Nota também que dizer que a situação é rotineira, simples, etc. não significa necessariamente que ela seja fácil para os PCs. Ela pode ser rotineiramente difícil, por exemplo (pensa no Charlie Brown e nas suas desventuras). Um hobbit tentar atacar de frente um dragão com uma daga para o matar é inconsequente, por exemplo.
Um operário numa linha de produção realiza uma tarefa simples, rotineira, corrigível, inconsequente e de passagem. Ele até pode ter uma percentagem básica mas essa percentagem é suficiente para manter a máquina a funcionar. A resolução é automática.
O técnico numa central nuclear com problemas de manutenção realiza aquilo que pensa ser uma tarefa simples, rotineira, corrigível, inconsequente e de passagem. Mas há um problema que ele não conhece que torna a acção consequente; se ele falha a central entra num processo sem retorno; a repetição da mesma acção é inútil, pois a situação entretanto muda, logo o falhanço não é corrígivel; o que é necessário é sair da rotina e aplicar uma linha de acção extraordinária; mas a cena é de passagem, pois o que está dramaticamente em causa é mesmo lançar a central nuclear numa situação emergência. A resolução é automática.
O comboio foi sabotado, está a ganhar velocidade e os sistemas de controlo não funcionam, o maquinista tem de encontrar maneira de o travar. A situação não é rotineira, não é simples, não é corrigível, as consequências são gravíssimas, a cena vale por si. É tempo de pôr os dados a rolar.
O hobit está defronte do dragão na sua caverna. A situação é dramática, extraordinária, complexa (é preciso saber falar a um dragão), não há possibilidade de repetição. Automática ou variável?

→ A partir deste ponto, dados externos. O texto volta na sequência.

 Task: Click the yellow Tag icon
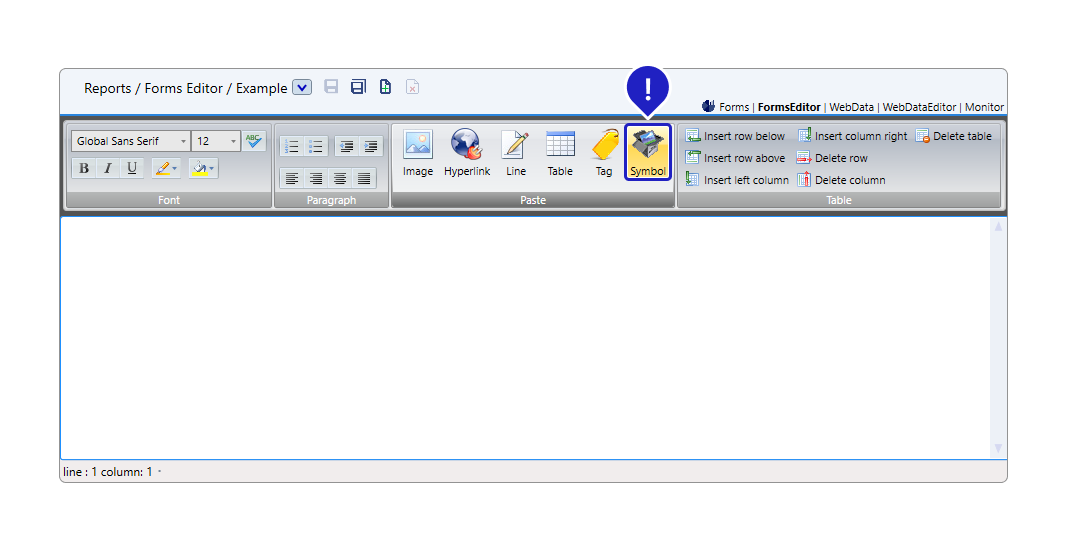tap(604, 153)
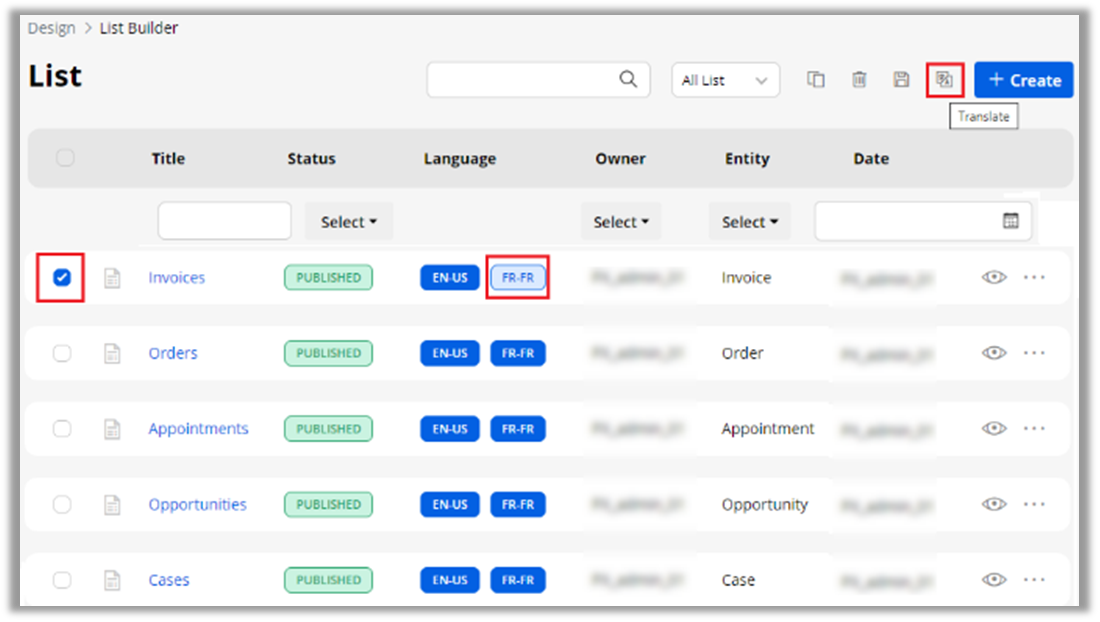Go to Design in breadcrumb
The image size is (1100, 622).
[x=51, y=28]
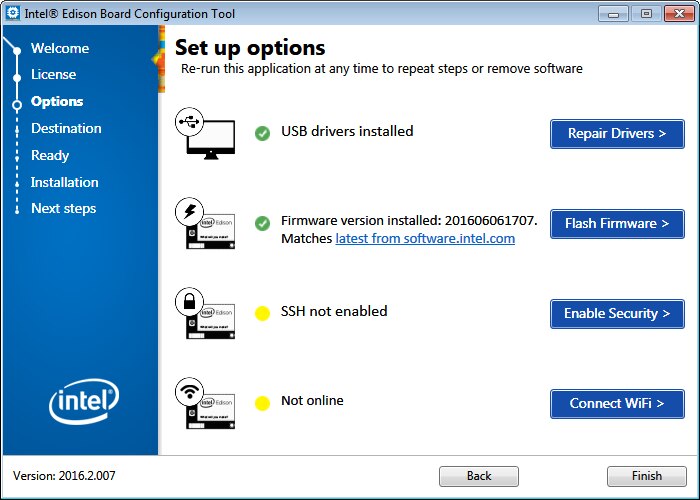Viewport: 700px width, 500px height.
Task: Click the app icon in title bar
Action: click(x=13, y=13)
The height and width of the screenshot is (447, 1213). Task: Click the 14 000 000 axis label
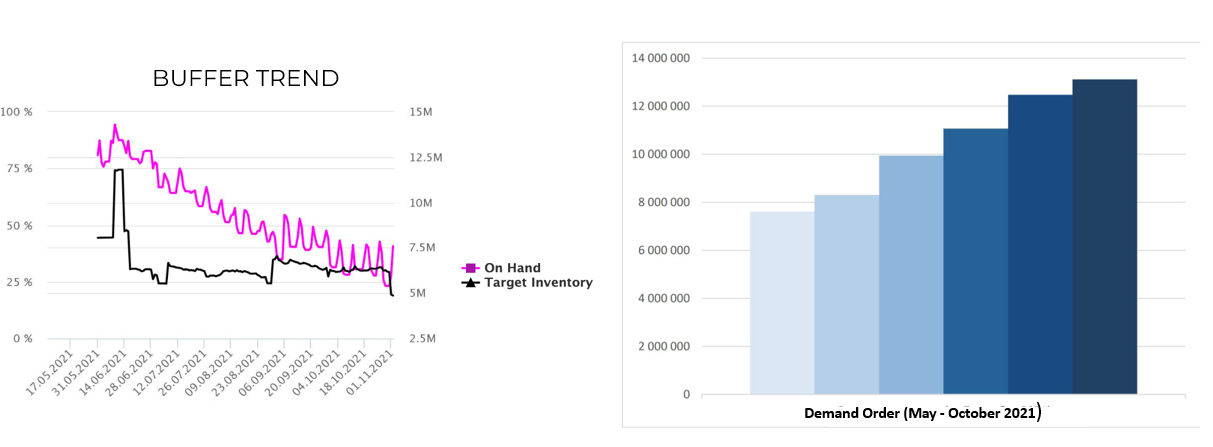(x=661, y=58)
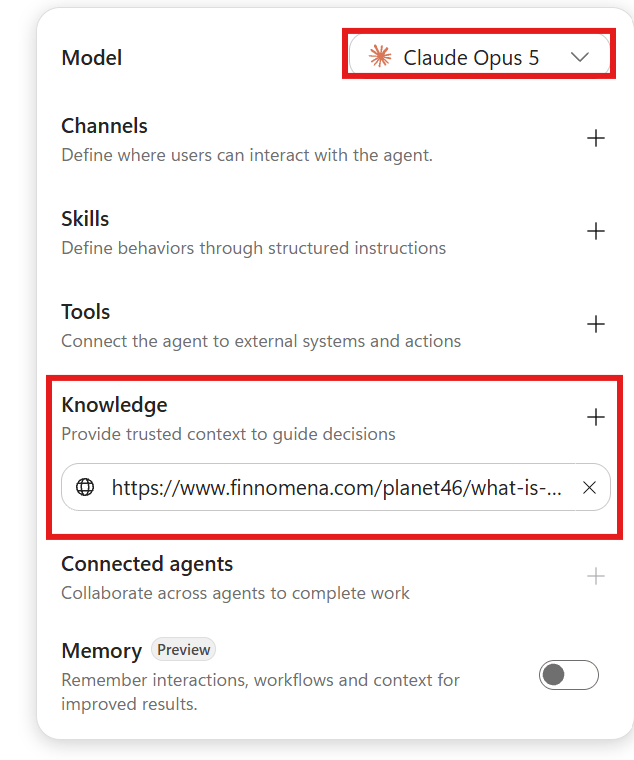
Task: Open the finnomena.com knowledge link
Action: click(336, 488)
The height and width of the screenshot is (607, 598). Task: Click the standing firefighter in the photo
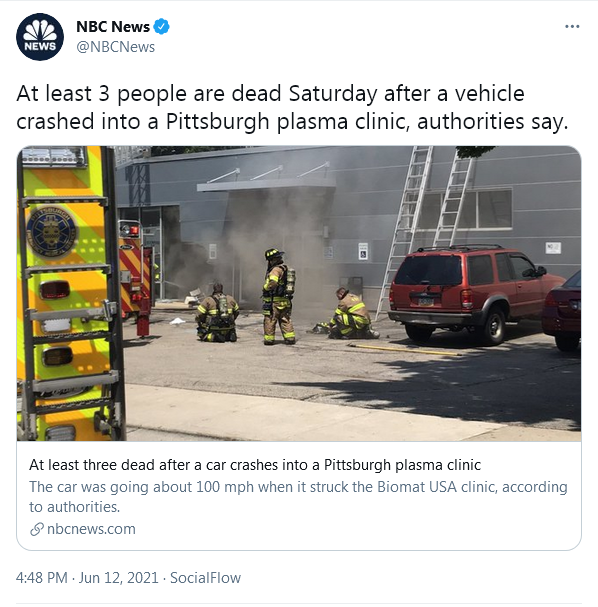(278, 297)
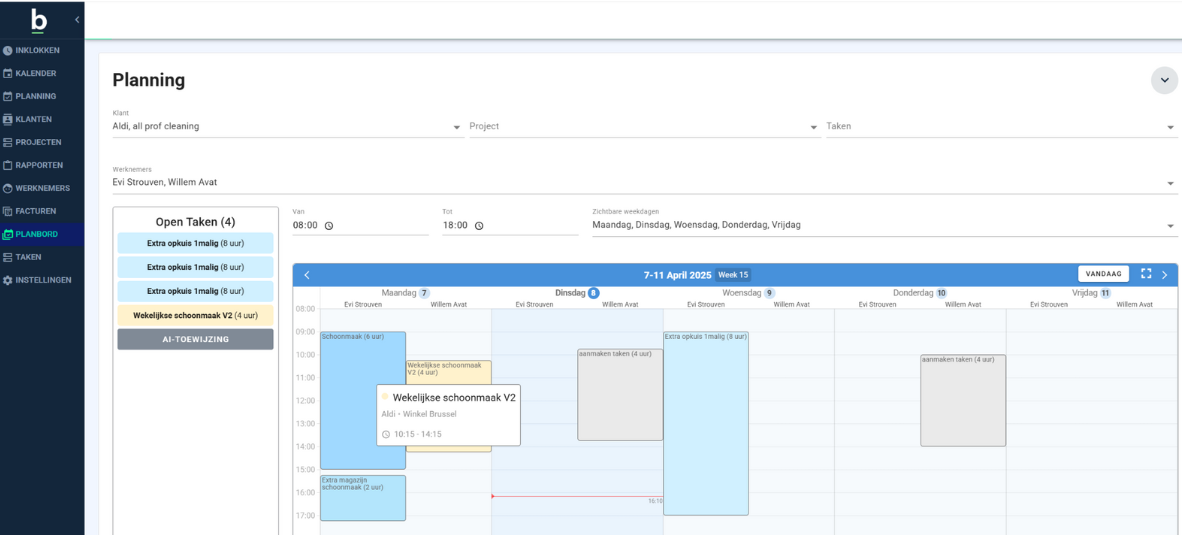Click the Instellingen gear icon
The width and height of the screenshot is (1182, 535).
pos(8,280)
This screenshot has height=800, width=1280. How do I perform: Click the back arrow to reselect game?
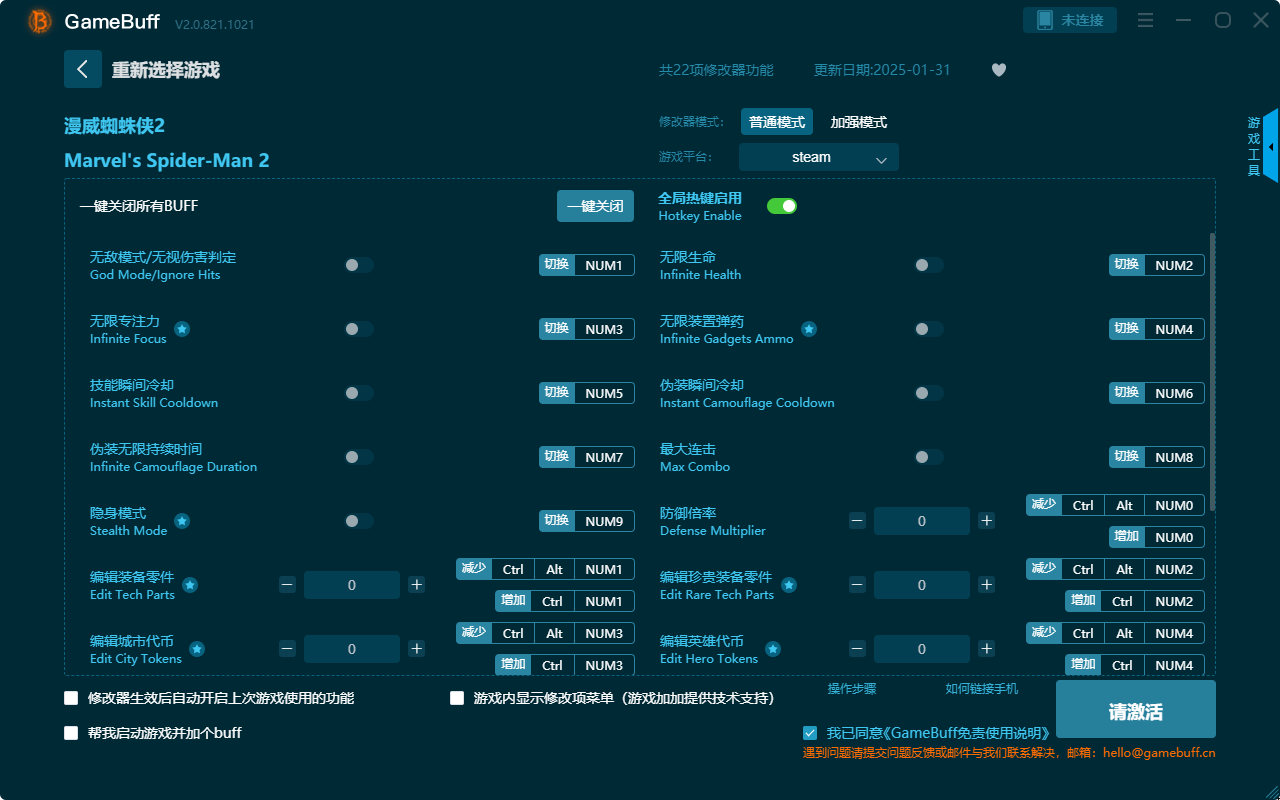83,68
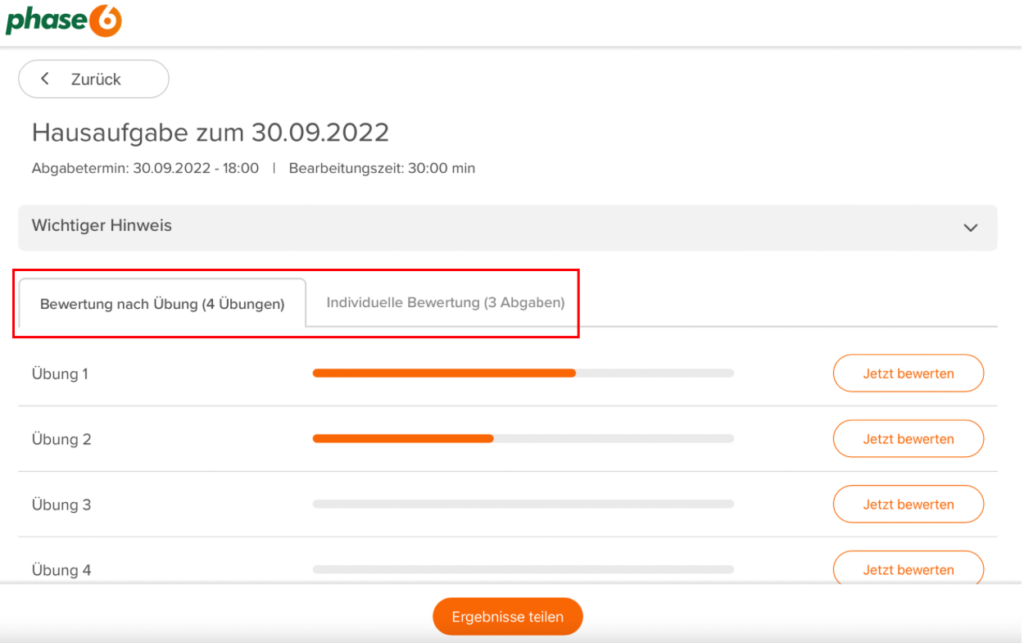The image size is (1024, 643).
Task: Expand Wichtiger Hinweis with the chevron arrow
Action: click(x=969, y=227)
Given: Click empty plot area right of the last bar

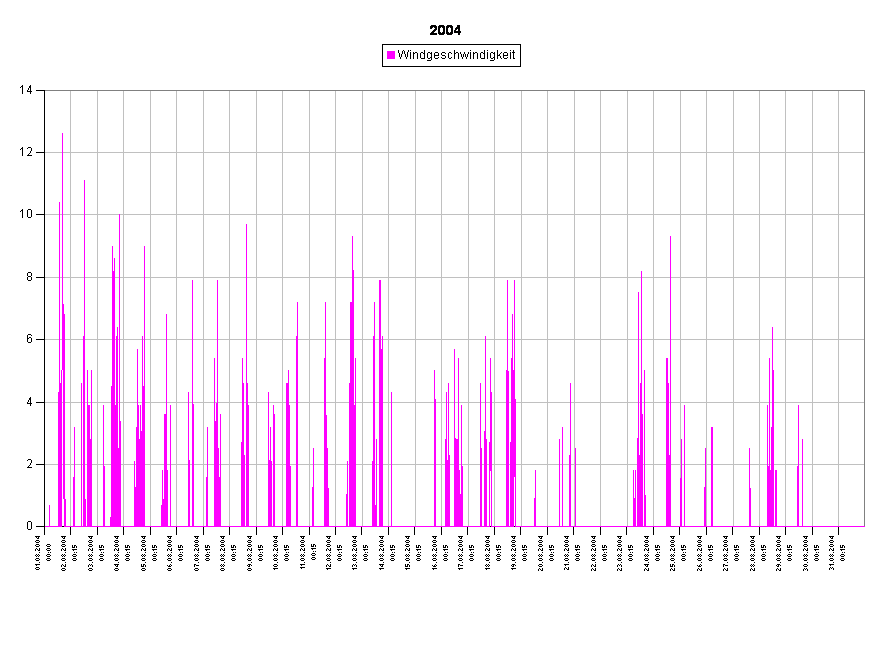Looking at the screenshot, I should click(x=835, y=400).
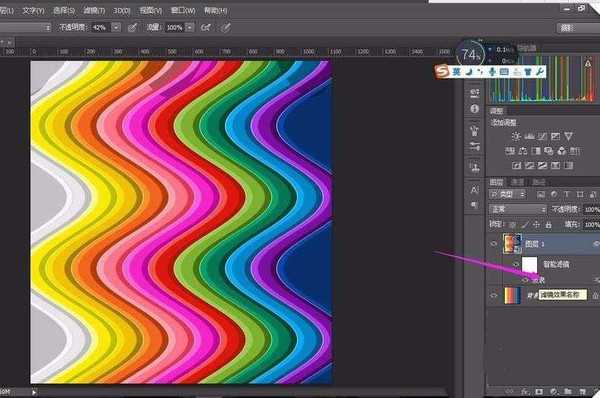The height and width of the screenshot is (398, 600).
Task: Enable airbrush mode in options bar
Action: click(206, 27)
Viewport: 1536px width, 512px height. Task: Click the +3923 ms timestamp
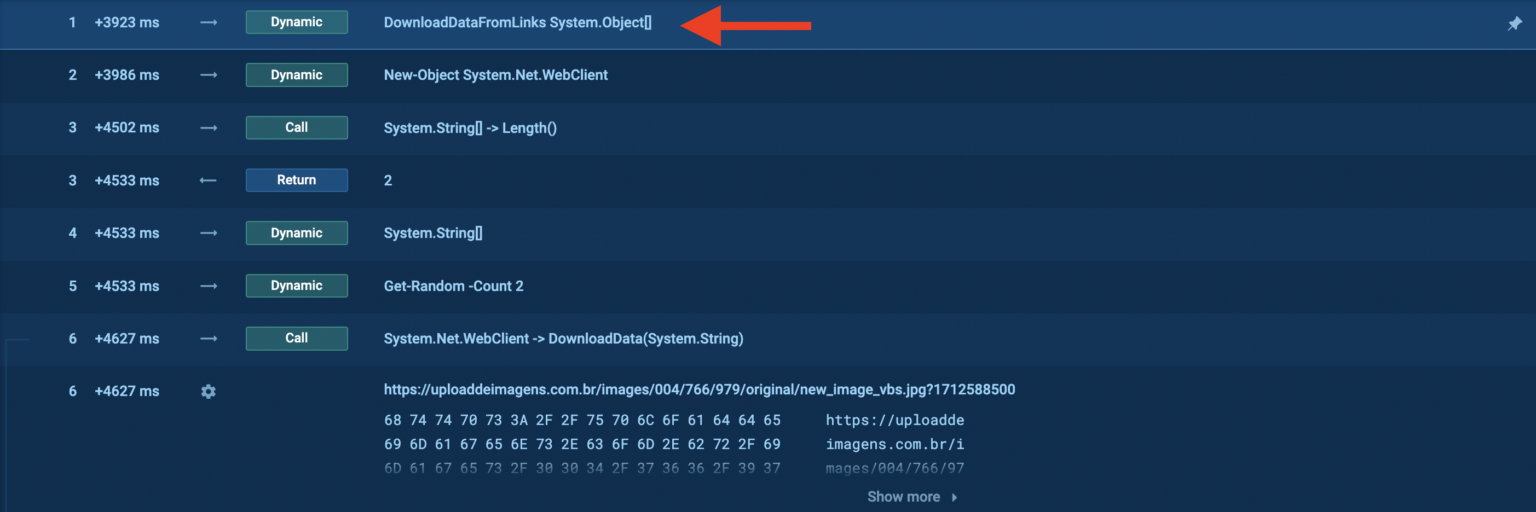pos(127,22)
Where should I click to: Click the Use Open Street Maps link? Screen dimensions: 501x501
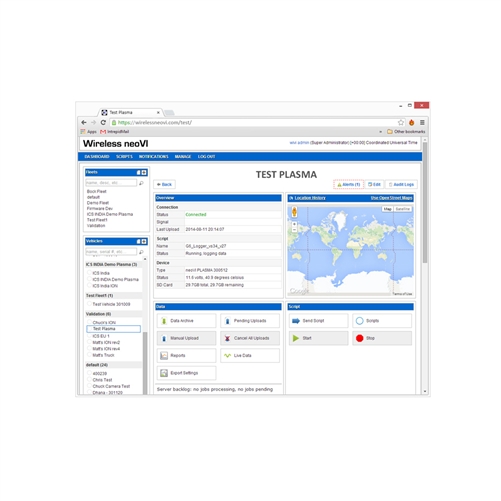392,198
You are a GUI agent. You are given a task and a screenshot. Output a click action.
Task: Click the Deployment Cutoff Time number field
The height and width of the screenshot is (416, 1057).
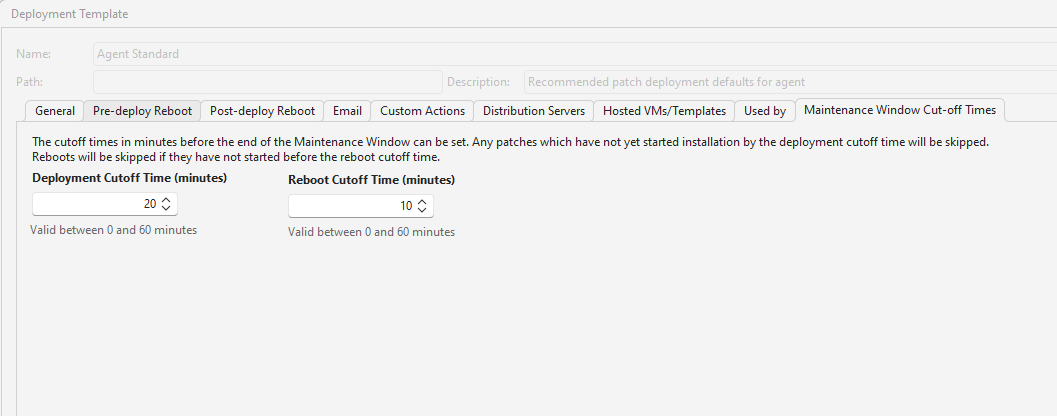coord(95,204)
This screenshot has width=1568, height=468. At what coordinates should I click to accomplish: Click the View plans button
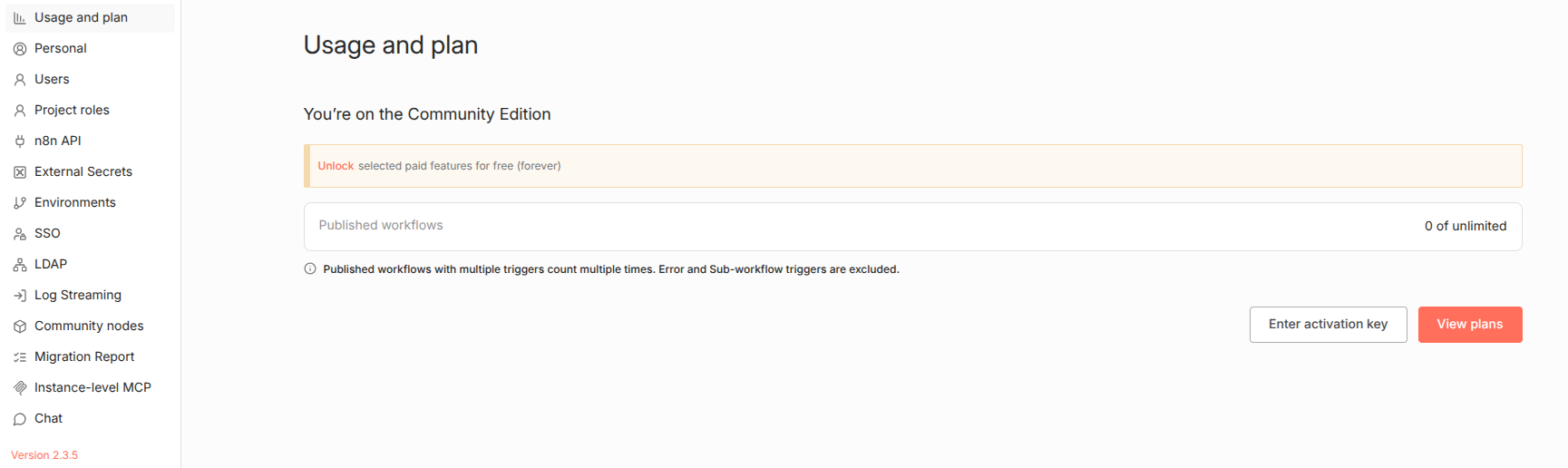click(x=1469, y=325)
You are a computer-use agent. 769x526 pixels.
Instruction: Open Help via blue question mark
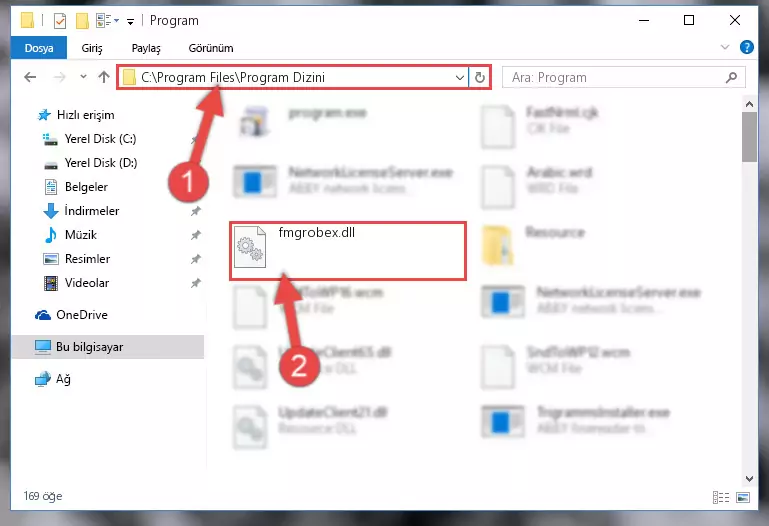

Automática pois há mais uma dimensão a ter em conta: é uma cena de passagem. Ela ocorre para o hobbit obter uma informação vital, saber qual o ponto fraco do dragão. As dificuldades ocorreram antes, na preparação da cena. Foi aí que os jogadores foram confrontados com as dificuldades, não é agora, nesta cena que elas se vão colocar.
Um dragão destrói uma cidade. Toda a gente foge em pânico. Toda menos um arqueiro. Ele pode usar a sua competência de arco para atacar o dragão. Se falhar, é pouco provável que possa repetir pois o dragão vai atacá-lo imediatamente. Se falhar ou se suceder, as consequências são terminais. A cena é decisiva.
O arqueiro pode alvejar de forma rotineira, ou seja, alvejar o dragão. Isso será uma acção simples para ele. Mas neste caso o resultado pode ser decidido de forma automática ou pode ser aplicada uma alta penalização que torna o sucesso quase impossível.
A situação requer uma abordagem extraordinária e complexa. Felizmente o arqueiro está preparado para isso. Ele sabe que tem de alvejar um ponto preciso, o ponto em que o dragão não tem uma escama a proteger o coração, o que torna a situação extraordinária; e ele tem de manter a calma, visar o dragão, não se deixar importunar pelas pessoas que fogem, gritam, morrem, o que torna a situação complexa.
Numa situação destas como deve agir o MJ? Bem, parte do trabalho foi feito antes, quando o grupo de PCs visitou o monte onde vivia o dragão; o PC hobbit foi falar com o dragão e obteve a informação sobre o seu ponto fraco; deu-a ap arqueiro; o arqueiro prepara-se para atacar o dragão e nessa preparação enfrenta as dificuldades. Quanto mais tempo levar a preparar-se mais destruição ocorre.
Matar o dragão é difícil mas exequível. Cabe dentro da competência do arqueiro, não exige penalizações adicionais. Pelo contrário, a serem aplicados modificadores eles serão bonificações acumuladas na preparação do tiro de arco.
Do meu ponto de vista é assim que se deve abordar o sistema de BRP. E muitos outros, aliás, basta adaptar as ideias aos seus mecanismos de resolução de acções.